Together, the companion agreements made national headlines as the first in the nation that called for integration of daytime supports for individuals with disabilities, in accordance with the Olmstead decision of the U.S. Supreme Court. The Olmstead decision re-affirmed Title II of the Americans With Disabilities Act, which says services must be provided in the least restrictive setting which is therapeutically appropriate, and that setting is presumed to be the community.

McConnell’s order is the latest and most forceful development in a story that highlights not only the failings of the former sheltered workshop, Training Through Placement (TTP), but the state’s lack of a comprehensive quality assurance program for developmental disability services system-wide.

The former sheltered workshop run by CWS at 20 Marblehead Ave., North Providence, was closed by the state on March 16 on an emergency basis because of an inspection that showed deteriorating physical conditions. Individuals with developmental disabilities were “exposed to wires, walkways obstructed by buckets collecting leaking water, and lighting outages due to water damage,” according to a report to the judge. At that point, CWS had been working under state BHDDH oversight for about a year, because of programmatic deficiencies, according to documents filed with the federal court.

CWS is a program of Fedcap Rehabilitation Services of New York, which had been hired by then-BHDDH director Craig Stenning to lead the way on integrated services for adults with developmental disabilities at TTP in the wake of the 2013 Interim Settlement Agreement. Stenning now works for Fedcap.

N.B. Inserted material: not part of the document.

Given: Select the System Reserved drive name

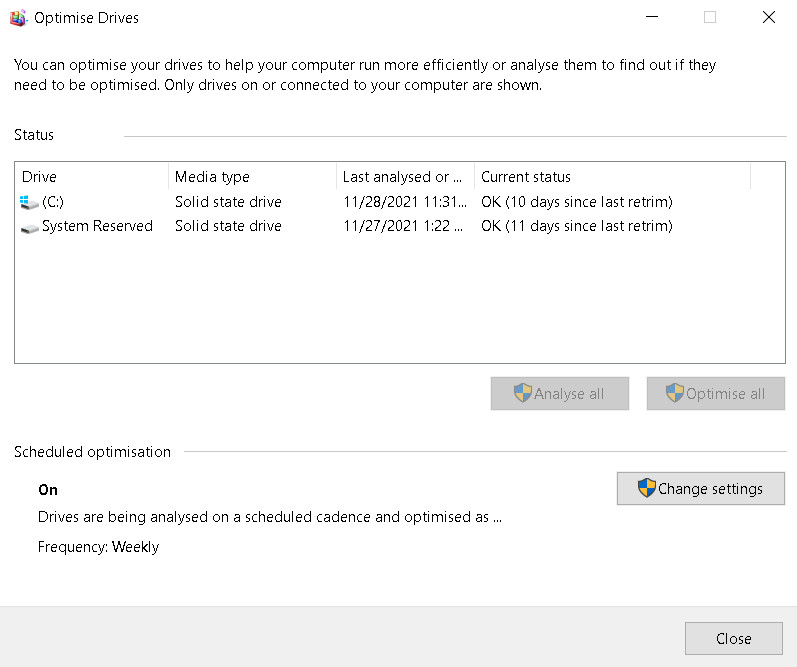Looking at the screenshot, I should click(x=97, y=226).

With the CWS facility closed by the state, the program resumed operations on March 21 in space provided by the John E. Fogarty Center in North Providence under terms of a  probationary, or conditional, license with state oversight, according to a report of an independent federal court monitor overseeing implementation of  the 2013 and 2014 civil rights agreements in Rhode Island that affect adults with developmental disabilities.

The monitor said the state licensing administrator for private developmental disability agencies also notified the CWS Board of Directors and the Fedcap CEO of the situation, making these points:  

  • the state was concerned about unhealthy conditions of the CWS facility
  • ·the agency failed to notify the state of the problems with the building
  • CWS failed to implement a disaster plan
  • ·The CWS executive director had an “inadequate response” to the state’s findings.

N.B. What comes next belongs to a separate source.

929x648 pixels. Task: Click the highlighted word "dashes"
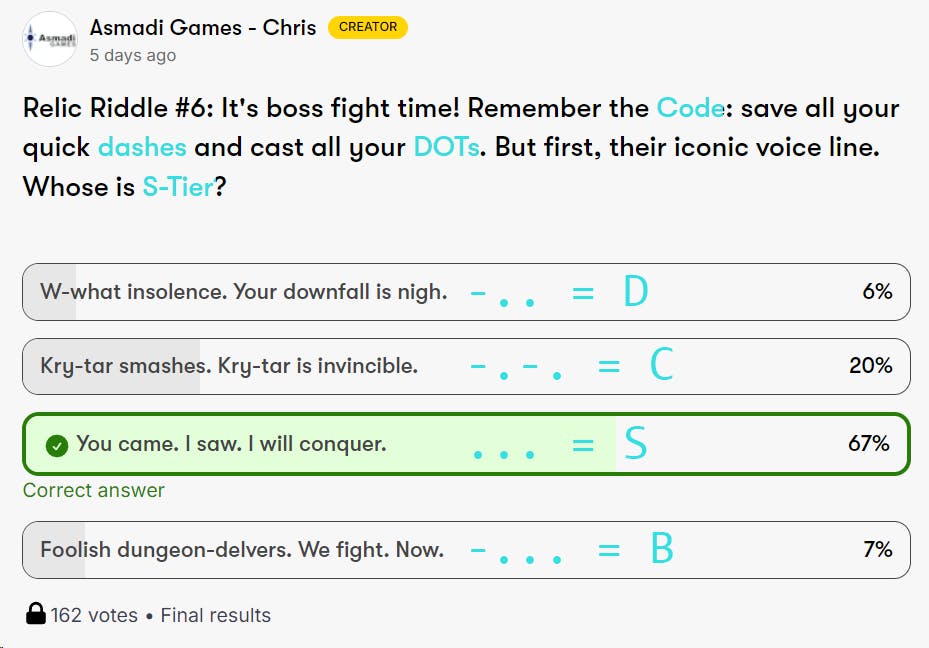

The letter to the Fedcap CEO also said that CWS had been providing “segregated, center-based day services” rather than the community-based programming for which the agency had been licensed.

Summarizing the status of the 2013 Interim Settlement Agreement, the monitor, Charles Moseley, concluded in part that the Providence School Department and the Rhode Island Department of Education have continued to improve compliance through added funding, an emphasis on supported employment, staff training and data gathering and reporting.

Overall, the state Department of Behavioral Healthcare, Developmental Disabilities and Hospitals, (BHDDH) the Executive Office of Health and Human Services, (EOHHS) and the state Office of Rehabilitation Services (ORS) also have made progress, Moseley said, citing budget increases, new management positions, and programmatic changes he has mentioned in various status reports on the statewide consent decree.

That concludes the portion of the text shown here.